Gender Gender

What do women have to offer in relationships?

Life & Life Issues with EMMANUEL MUKULA
WOMEN are brought up with one major objective: finding the best possible man so they can eventually settle down.
They are raised with a variety of ideals about what men can offer and they will create checklists about what a man needs to be like and what he needs to do in order to qualify for their attention, but how often do women ask themselves, “What am I bringing to the table in the relationship?”
In this day and age, women have this idea that they can be their best selves for a man by being the total package, which mainly includes brains, beauty, and accomplishments.
They sometimes seem to think that because they look good, have a university degree and a high paying career, that should be enough to satisfy the man of their dreams.
As a woman, you can be smart, good looking, talented, accomplished, and make good money, but how much do those things matter to the man you settle down with?
The problem is that many women are clueless as to what things a man is seeking in a woman when thinking about the long-term relationship.

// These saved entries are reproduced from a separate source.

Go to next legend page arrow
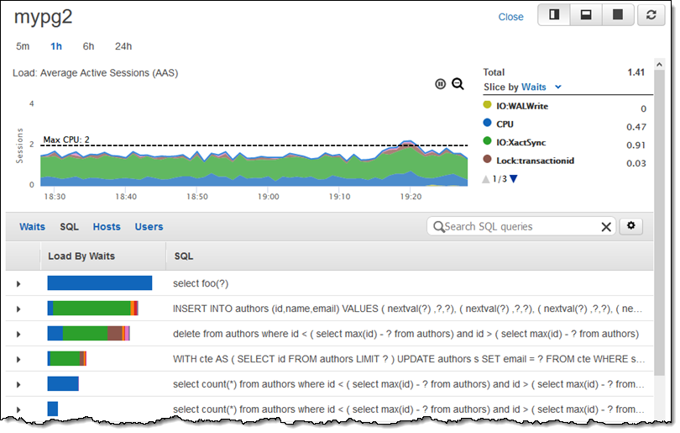tap(514, 178)

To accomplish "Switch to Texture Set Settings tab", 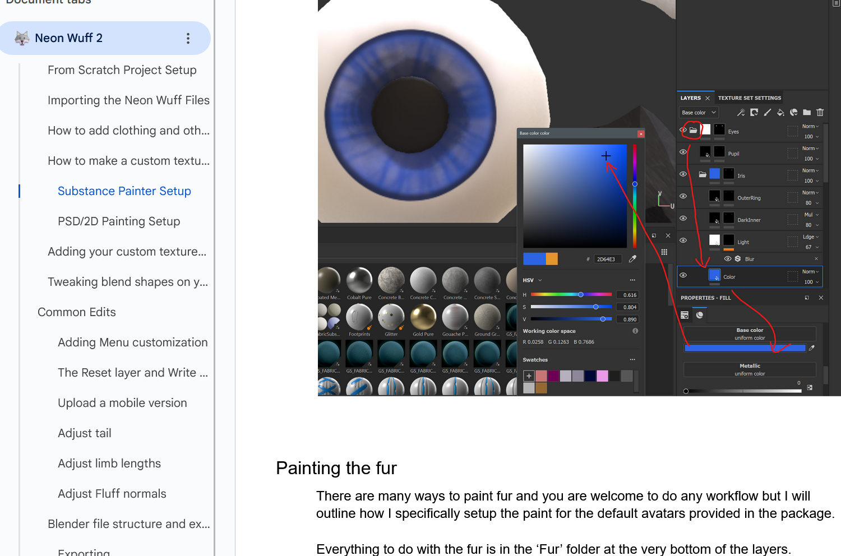I will click(749, 98).
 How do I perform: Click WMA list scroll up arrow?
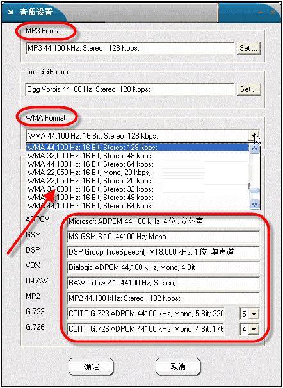(x=254, y=149)
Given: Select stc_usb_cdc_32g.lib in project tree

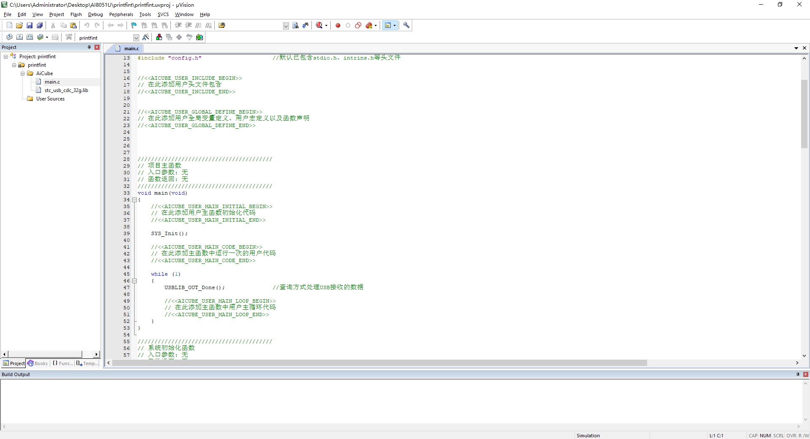Looking at the screenshot, I should coord(66,90).
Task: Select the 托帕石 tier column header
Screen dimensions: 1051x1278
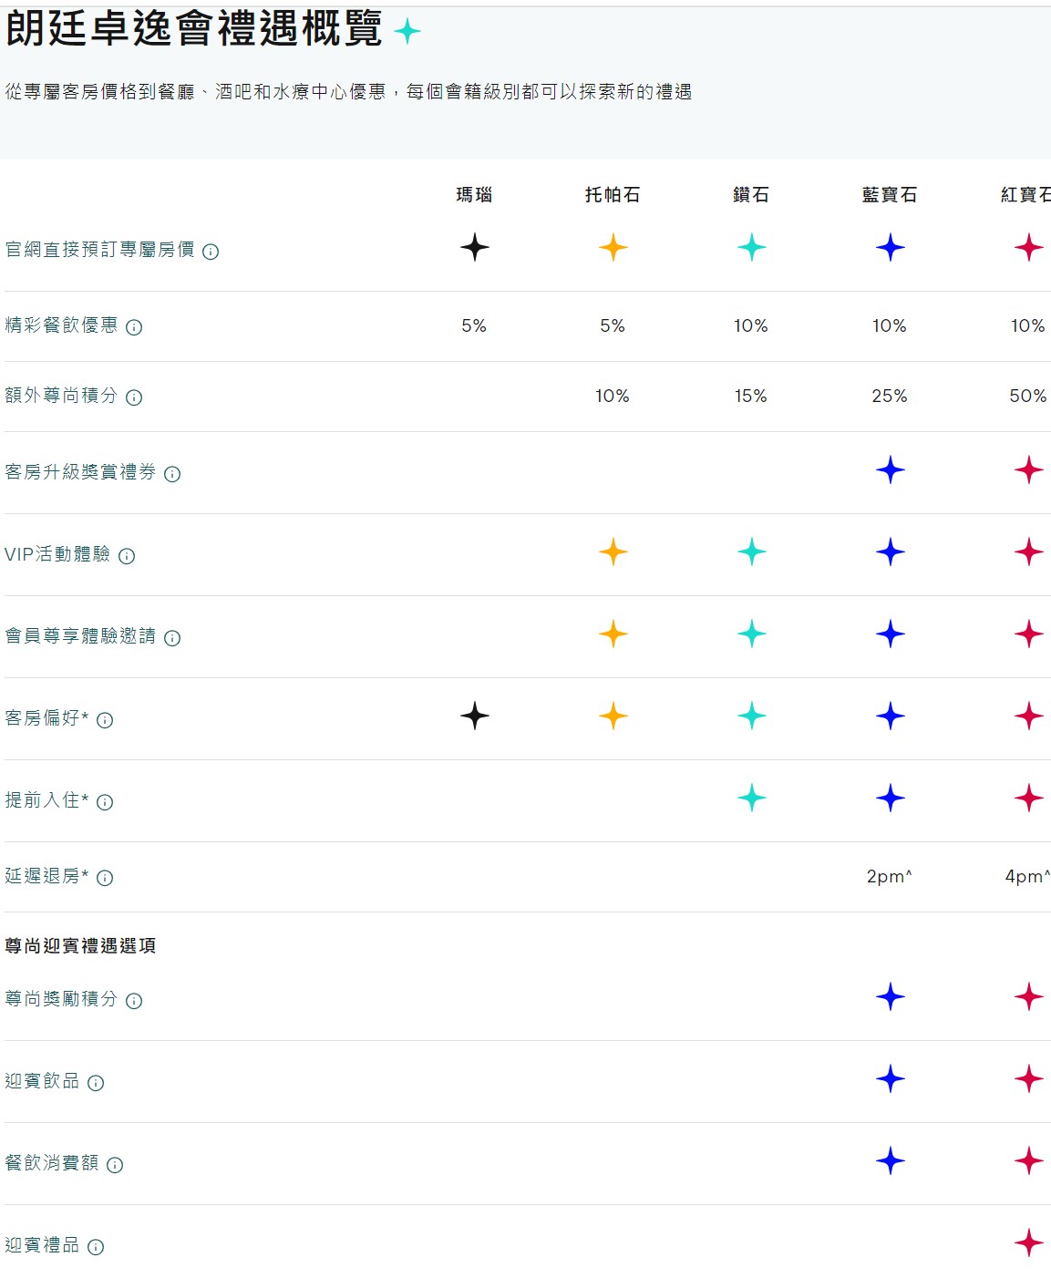Action: [613, 194]
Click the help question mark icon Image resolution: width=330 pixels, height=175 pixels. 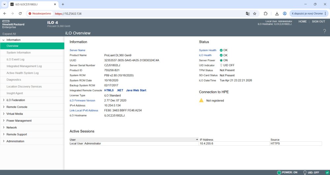324,31
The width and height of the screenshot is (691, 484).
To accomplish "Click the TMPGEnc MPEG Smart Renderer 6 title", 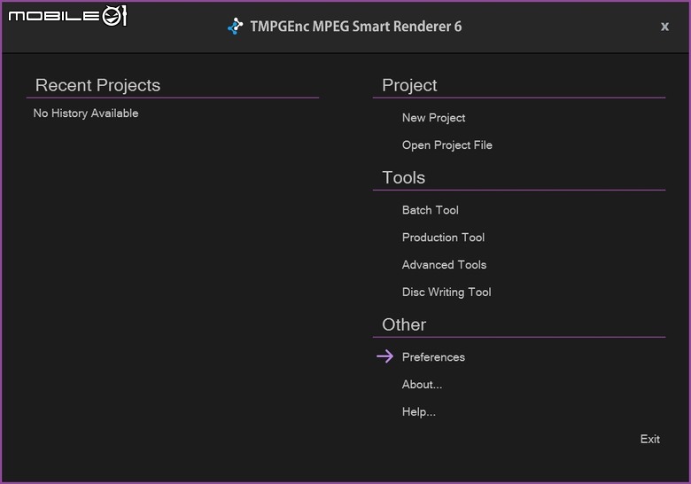I will tap(355, 27).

They are so focused on what they are getting and do not seem to take much time to think about what they are giving. While beauty, intelligence, and success are all things that men find attractive in a woman, she must stop and ask herself what else she has to offer that is unique and valuable to him.
What is he getting out of the relationship and what is going to make him stick around because her good looks and income will likely only take her so far?
Think about everything that you would like to have in your relationship, and think about whether or not you are offering that yourself. How are you showing your love and respect for him? Are you being supportive and comforting when necessary? Are you making an effort to dedicate your time, energy, and companionship to him? Are you being an equal or appropriate contributor financially and doing household work? If married, are his romantic and sexual needs being met as well as yours?
A man wants a partner who is loyal and committed, someone to share experiences with and to have intellectual conversations with. He wants a woman that challenges him, inspires him to be the best man he can be, someone that gives him a reason to wake up and smile every day. Sometimes it seems as though women do not realise how important this is for maintaining a healthy and lasting relationship with a man.
Remember that the goal is figuring out what you can do that adds enhancement, value, and completion to your relationship. If equality is what you are after, keep in mind the bottom line: Do not expect anything of your man that you are not willing to offer him yourself.